Es ist offensichtlich schlecht gearbeitet und mit heißer Nadel gestrickt worden. Mindestens die Orthografie hätten Sie mit wenig Aufwand korrigieren können.
Sie übersehen zudem, was in diesem Land bereits passiert und im Rahmen der letzten Anhörung im Fachausschuss dargelegt worden ist. Ich will es in nur einigen Bemerkungen zusammenfassen.
Erstens. Zahlreiche Akteure engagieren sich dafür, junge Menschen über Studien- und Berufswahlmöglichkeiten zu unterrichten. Das wurde uns am 1. Februar in der genannten Anhörung dargelegt. Neben Schulen, Universitäten und Studentenwerken sind es vor allem die Arbeitsagenturen, die über das Internet mit Standardangeboten auf die Nachfrage der Studienbewerber reagieren.
Zweitens. Hier besteht gewiss noch Optimierungsbedarf, denn nach der von der SPD zitierten HIS-Studie fühlen sich lediglich 41 % der Studienanfänger gut bzw. sehr gut auf ein Studium vorbereitet.
Allerdings: Obwohl diese Zahl zweifelsohne zu niedrig ist, ist sie in den letzten Jahren gestiegen, während Sie den Eindruck erwecken, sie sei zurückgegangen. Sie ist aber von 27 % im Wintersemester 1994/95 auf jetzt immerhin 41 % der Studienbewerber gestiegen, die sich gut und sehr gut informiert fühlen.
Zum Dritten. Richtig ist zudem, dass die Betreuung der Studienanfänger an den Hochschulen intensiviert werden muss. Deshalb haben wir Studienbeiträge eingeführt, die insbesondere auch dafür verwendet werden können, Vorkurse, Orien
tierungsphasen und personalintensivere Unterstützung während der ersten Semester zu finanzieren. Das machen wir, damit das Studium wieder attraktiver wird und damit sich mehr junge Menschen für eine planbare akademische Ausbildung entscheiden.

■ Quellenauszug:
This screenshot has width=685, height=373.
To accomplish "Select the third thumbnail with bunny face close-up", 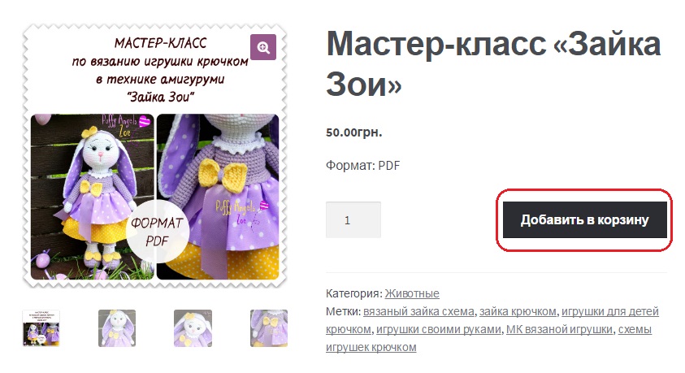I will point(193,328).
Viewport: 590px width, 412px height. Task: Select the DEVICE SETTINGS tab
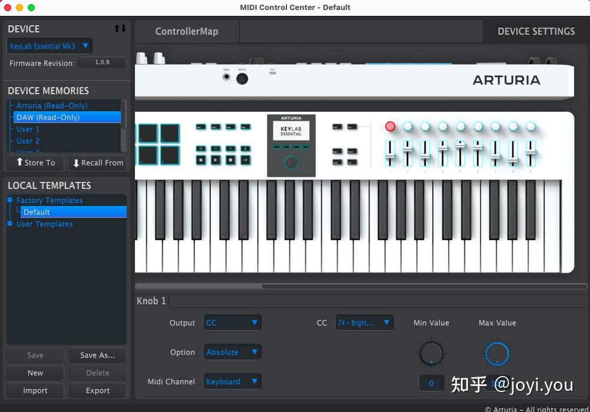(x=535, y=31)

■ Arbeitsaufträge:
**A)** Wie hoch war laut Textabschnitt im Wintersemester 1994/95 der Anteil der Studienbewerber, die sich gut und sehr gut informiert fühlten?
**B)** Fass den Textabschnitt in zwei Sätzen zusammen.
**C)** Schreib den Textabschnitt über die Vorbereitung junger Menschen auf das Studium nach seinem letzten Satz weiter.

■ Lösungen:
**A)** 27 %

**B)** Im Textabschnitt wird bemängelt, dass schlecht gearbeitet und übersehen wurde, was schon geschieht, denn Schulen, Universitäten, Studentenwerke und vor allem die Arbeitsagenturen informieren junge Menschen über Studien- und Berufswahlmöglichkeiten. Zwar fühlen sich nur 41 % der Studienanfänger gut oder sehr gut vorbereitet, doch ist dieser Anteil seit dem Wintersemester 1994/95 von 27 % gestiegen, und eingeführte Studienbeiträge sollen unter anderem Vorkurse, Orientierungsphasen und mehr Unterstützung in den ersten Semestern finanzieren.

**C)**
Im Übrigen füge ich als Fußnote hinzu, dass das Verwaltungsgericht Minden, lieber Herr Schultheis, am 26. März dieses Jahres nicht nur die Rechtmäßigkeit der Studienbeiträge bestätigt, sondern insbesondere ihre Sozialverträglichkeit in Nordrhein-Westfalen hervorgehoben hat.
Na ja. – Fraglich ist, warum im Übrigen gerade die SPD ein von Landesseite vorgegebenes Propädeutikum beim Übergang von der Schule in die Hochschule fordert, hat doch die SPD die Finanzierung der Tutorenprogramme im Rahmen des Aktionsprogramms „Qualität der Lehre“ Ende 2000 auslaufen lassen und die Einführung propädeutischer Maßnahmen in die Verantwortung der Hochschulen gestellt. Hat sich Ihre Haltung innerhalb der letzten sechs Jahre verändert?
Lesen Sie doch einmal die Antwort Drucksache 13/3276 auf die Kleine Anfrage 1035. In der letzten Legislaturperiode haben Sie darin als Regierung etwas ganz anderes vertreten als das, was Sie als Opposition uns etwas billig vorschlagen.
Zum Vierten. Kennzeichen unserer Politik ist, vorhandene Ressourcen besser nutzbar zu machen und sie gegebenenfalls qualitativ zu verbessern. Hingegen streben Sie von der SPD ebenso wie die Grünen an anderer Stelle an, fortwährend Neues zu etablieren, ohne bereits einen Blick auf die vorhandene Beratungsstruktur zu werfen. Das ist auch an vielen anderen Stellen so. Im Land gibt es eine Vielzahl von Doppelstrukturen. Denken Sie nur an die Regionalstellen Frau und Beruf, an das Landesinstitut Soest usw. Sie haben immer Doppelstrukturen aufgebaut, statt die bisherigen Strukturen zu optimieren und so veränderten Bedarfen Rechnung zu tragen.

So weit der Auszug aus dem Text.